Once the spin of booze and drugs were removed, I was standing for the first time in my life, on steady ground. I remember thinking, “okay, this isn’t too bad. I can do this.” It’s like the first time you put roller skates on and you stand still for those few seconds before the wheels roll out and you fall on your ass. I was feeling just good enough, floating just perfectly on that ‘pink cloud’ and finally committing to doing things a different way.


There started the journey into another dimension. A sober life!


Living in sobriety is truly a trip. You are present to everything! It was as if I had new skin and was high on “feel” alert – defcon five people! Now I was alive, fully present and just learning to walk. Getting honest, telling my story, forgiving myself, prayer and meditation, confronting past behaviors and actions, making amends. There was work to be done and I got to do it. All of these new feelings and references made up a new life. They culminated to wisdom, maturity, humble confidence and acceptance in being able to see who I was, and setting out, one day at a time, to be a better version of myself.
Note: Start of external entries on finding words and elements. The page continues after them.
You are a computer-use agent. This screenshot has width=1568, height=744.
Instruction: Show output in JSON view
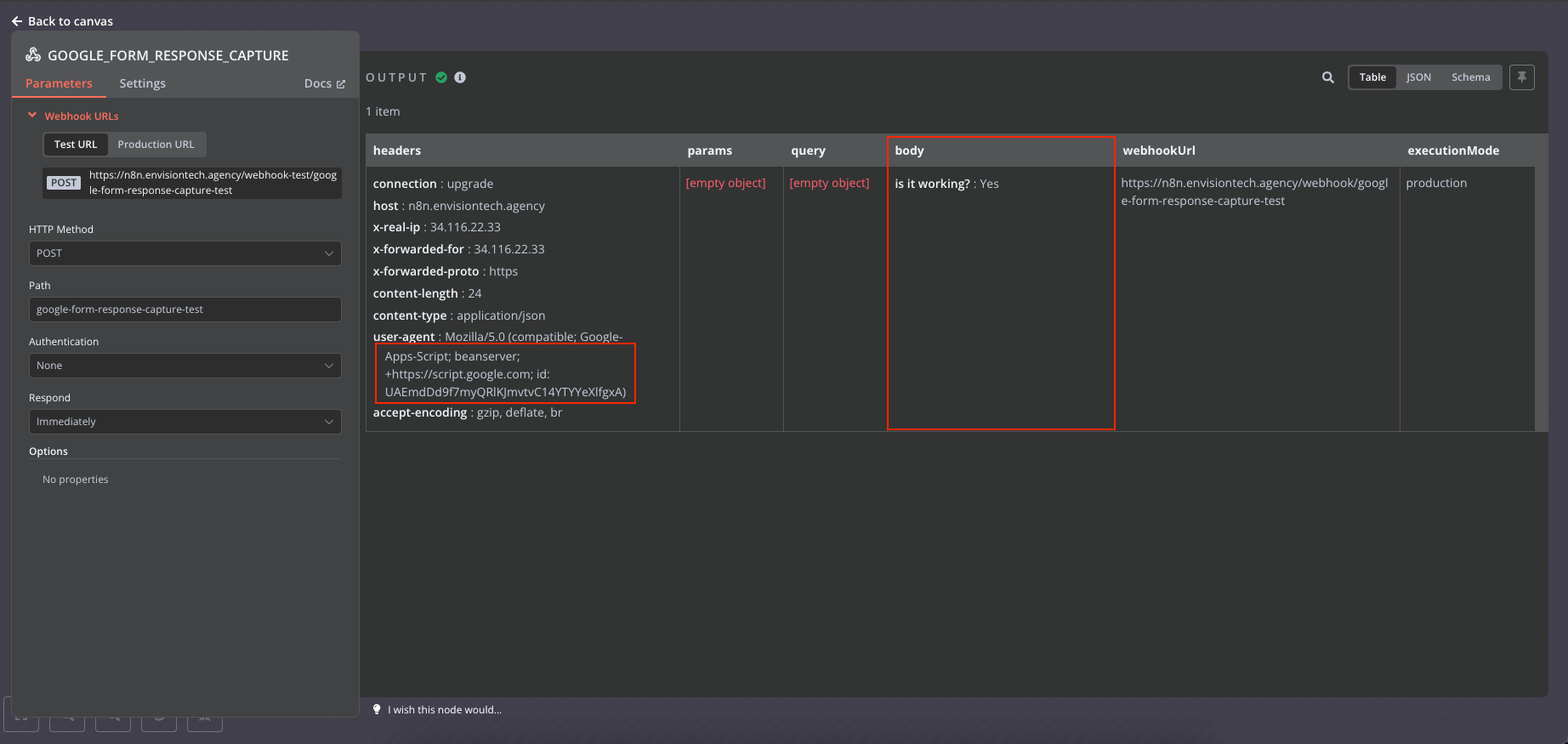1417,77
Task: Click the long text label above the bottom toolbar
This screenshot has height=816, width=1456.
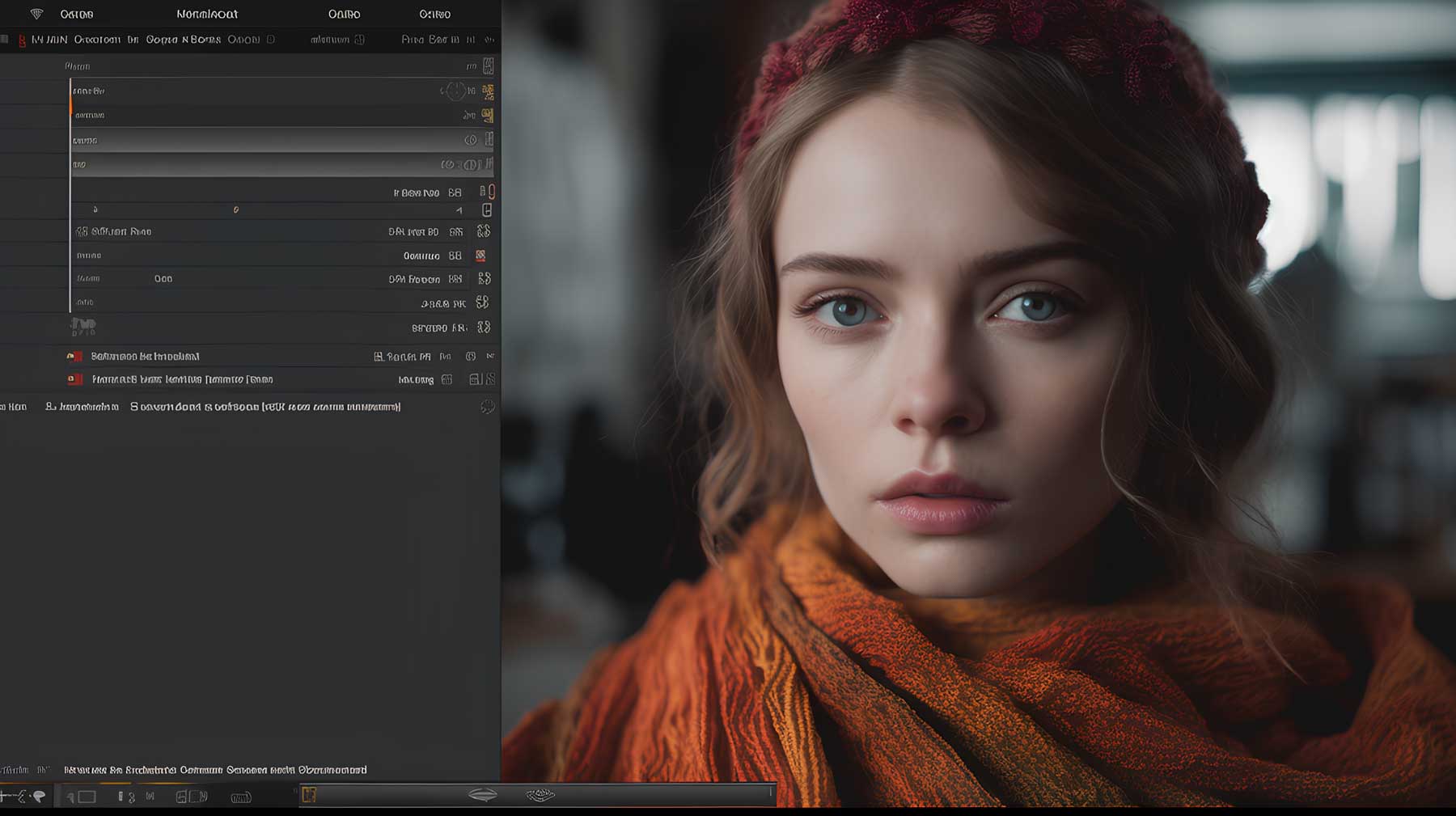Action: tap(215, 770)
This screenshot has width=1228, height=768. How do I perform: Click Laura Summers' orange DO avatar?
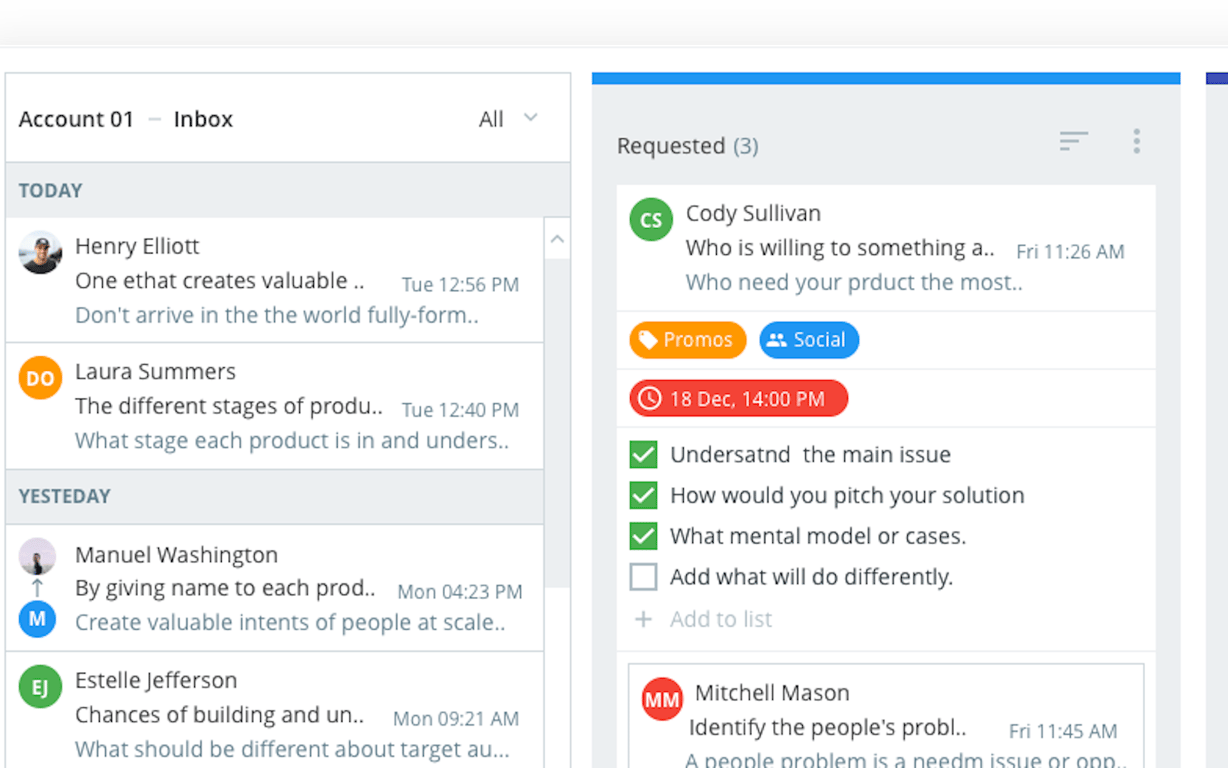40,379
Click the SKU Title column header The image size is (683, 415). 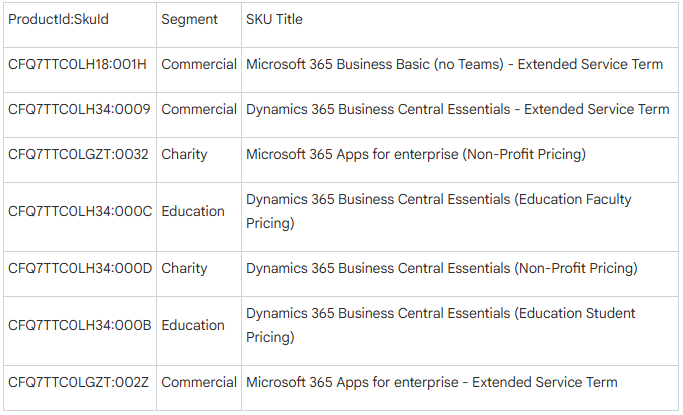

“I Wouldn’t Change A Thing”


I love my life today. I’m 10 years sober by the Grace of God and the fellowship of AA. I’ve lost, and loved. I’ve crumbled and ascended. I’ve failed and I’ve succeeded. So much life has happened and I have been present to it all. Some of it hurt so bad, I feared my heart would actually break, but most of it has been just a normal day in the “Life of Me.”  A good portion of it has been blissful, pleasurable, astonishing and monumental. A blessed life made up of all variations of feeling and experience.


I wouldn’t change a thing from the seat that sit in today. Not the pain and suffering of being an active addict and alcoholic, because it was a bridge to a life beyond what I could have imagined. Not losing both parents, because I had them as loving, compassionate, generous and wonderful parents. Not finding love, to lose it or have it not be what I expected. Nothing…I would change none of it because I AM all of the things that I had imagined for myself as I sat on a bar stool attempting to create a life in a drunken haze only to forget all about it in a blackout.


I wake everyday thankful for everything, all of it – the good – the difficult – the heartache – the friendships…ALL of it.  I’m living a different life than I believed I would, but it’s a far better life because I was able to turn it over. And that in itself is a recipe of God’s will and Grace.